So, this morning, with the space pretty well situated,  I finally sat back down at my newly relocated desk, and began to work. I dug through the piles of drawing fragments (oh, still plenty left behind!) and sewed a little house collage...and thought about home. About the yearning we carry within us for home...the essence of home. But, I've rambled on long enough here....that's a subject for another day.



Enjoy your weekend! I'll be back again soon with notes from the field, so to speak.




Monday, April 10, 2017

A Delicate Balance



Despite the drop in the temperature (80 degrees just the other day) and the drizzling rain now turned to wet snow flurries, I was delighted to see the daffodils enjoying the spring weather! How can you not be cheered by these bright yellow flowers?

Spending my days in the studio lately, interspersed with computer time, as I navigate the best ways to promote Missouri Bend Studio and our new venture, The Art Filled Home.
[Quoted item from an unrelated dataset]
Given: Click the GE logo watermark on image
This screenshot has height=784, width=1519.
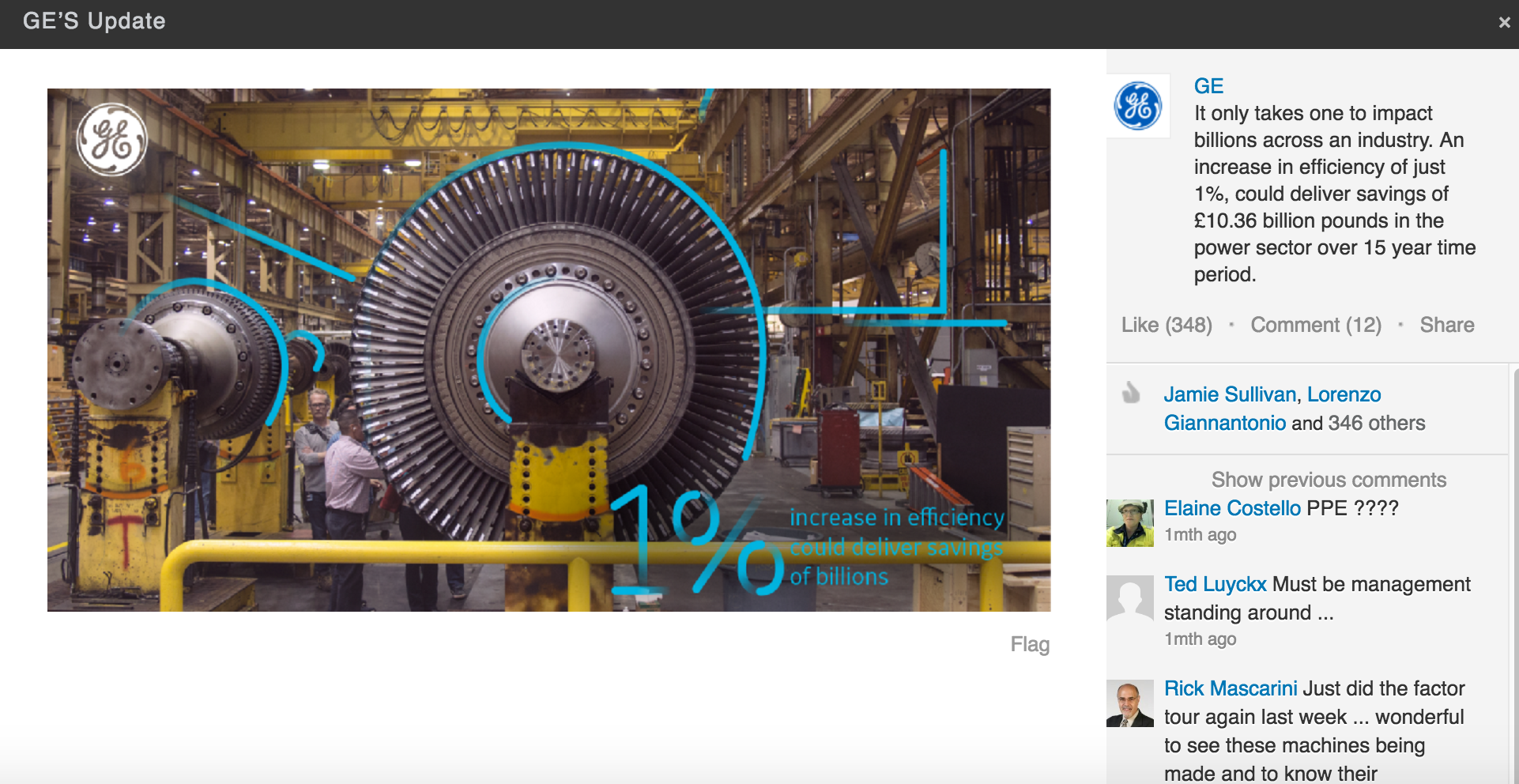Looking at the screenshot, I should click(112, 140).
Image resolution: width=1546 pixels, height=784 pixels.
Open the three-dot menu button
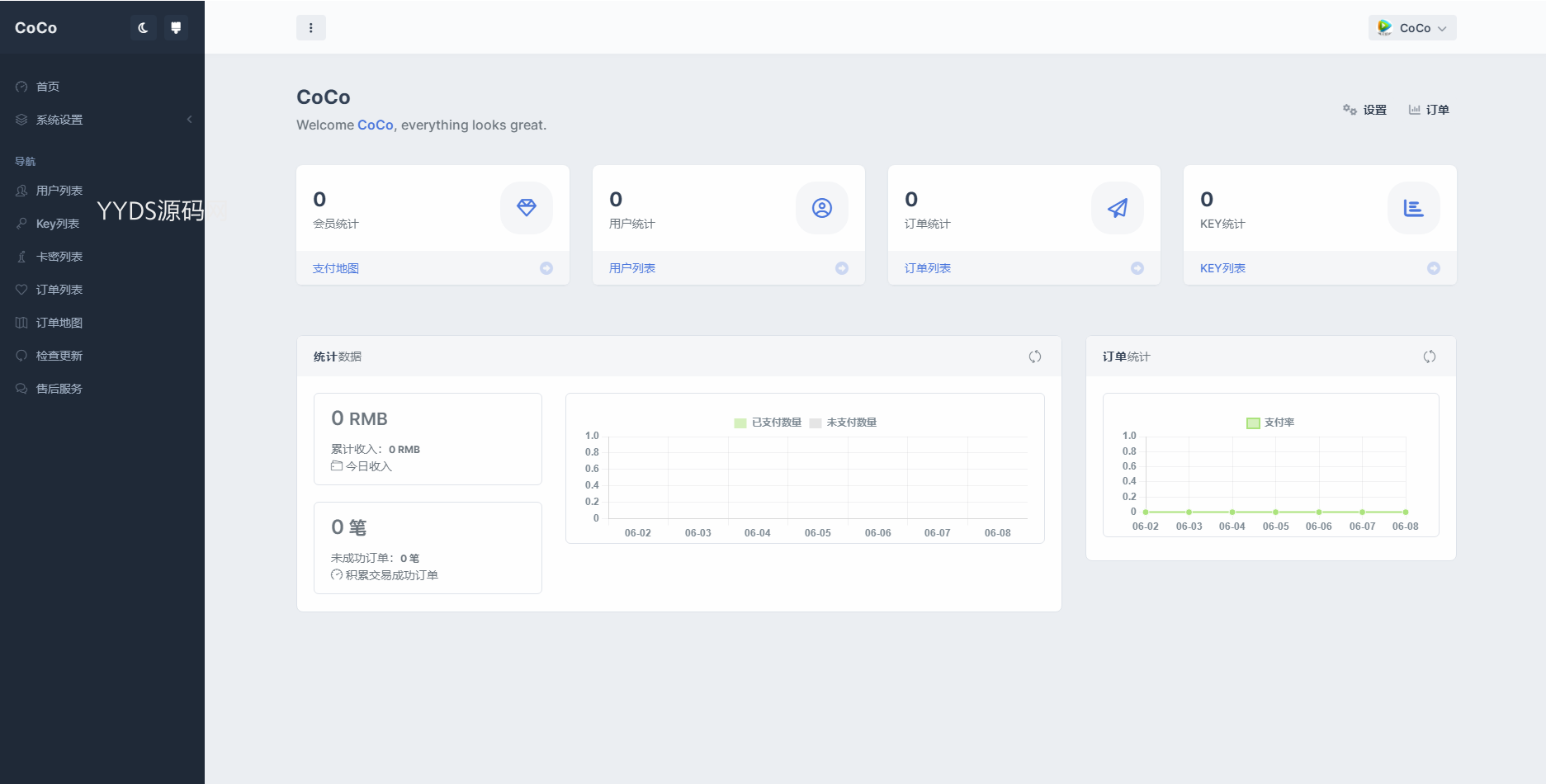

I am making works for both shops, and observing how the ways in which I approach the pieces overlap and inform one another.  Those of you who are familiar with my work know that I love the repetitive mark, dots and lines over and over to create rhythm and pattern....a way to give voice to the passage of time and being in the moment.


I am drawn to the richness of pattern, but also the quiet elegance of an unadorned cup alone on a shelf....one handmade object imbued with the story of its own creation, the hand of its maker and the unfolding of days.  The piece above and the one below are part of the ongoing series of what I think of as diary drawings....small 8" x 6" pieces that seek to highlight the people who have lived out their lives in quiet anonymity.


While Missouri Bend Studio and The Art Filled Home are separate ventures, at their core, they spring from the same source...and yet, I sometimes struggle with figuring out how to hold the creative process for each in balance. It feels something like trying to get your eyes to bring one thing into focus when you are suffering from a sudden onset of double vision. 

Since The Art Filled Home is based on a collaborative premise, in those works I am responding to the layers of silkscreen printed pattern laid down by Johntimothy. But as I start from a place outside myself, which is the color and pattern in front of me, I've sensed myself being a bit too reserved with those, slightly too careful and restrained. The creative process for work that is strictly my own, at least until this point, has been completely intuitive, bring the drawing out into the world from nothing but the mark of my own hand. It's just a bit different with the collaborative process and I'm finding it interesting to see how I respond. 

The piece for The Art Filled Home, below, is still in process, but I broke through my restraint and took the chance on responding to the work through the repetitive mark that is more familiar and somehow it felt more right. 


It's a delicate balance to endeavor to stretch yourself and grow, while remaining true to your own vision and aesthetic. And because I work back and forth on multiple pieces at a time....things are still a bit blurred. But....it is, after all, a continuing process of discovery. Feel free to head on over to the Etsy shop, The Art Filled Home, and be sure to keep up with the blog at TheArtFilledHome.com. 

The daily drawings are ongoing, so I'll share a few of my favorites in the next couple of days. In the meantime, hope you are having a good start to your week!




Wednesday, April 5, 2017

Out of the Ordinary


Greetings, friends! Johntimothy and I recently returned from a trip to New Orleans for my nephew's wedding. We had a wonderful little family reunion, complete with wedding festivities and some sightseeing in the French Quarter. I love this lovingly festooned tree above, which perfectly captures the spirit of the place. 

On the other hand, I was also captivated by the richness of the colors on the buildings up and down the avenues....I found myself mostly photographing color swatches!





Those colors, especially in combination, are good enough to eat! Now we are settling back in, reacquainting ourselves with the studio and watching our world slowly turn greener by the day. A sense of renewal is in the air and I eagerly await the longer daylight hours to relax outside on the front porch.

I'm adding some new pieces to the Missouri Bend Studio shop, as well as working on collaborative pieces for The Art Filled Home . My daily drawing practice was a bit sporadic last month, but I have gotten back to a steady balance and am making sure to make a drawing each day. 


Making these little 4x6" drawings is so rewarding on many levels.....it's always a surprise to see what happens on the page, as I have no idea what will emerge when I begin. But also, the drawings inform me, as if lifting the lid off something somehow just underneath the surface, hidden from view. This morning, as I made the drawing, I acknowledged the desire to go back to drawing small vessels.....cups, bowls....as they are a metaphor for so many things. I'll leave you with that thought and pick up with it in a few days....see you then.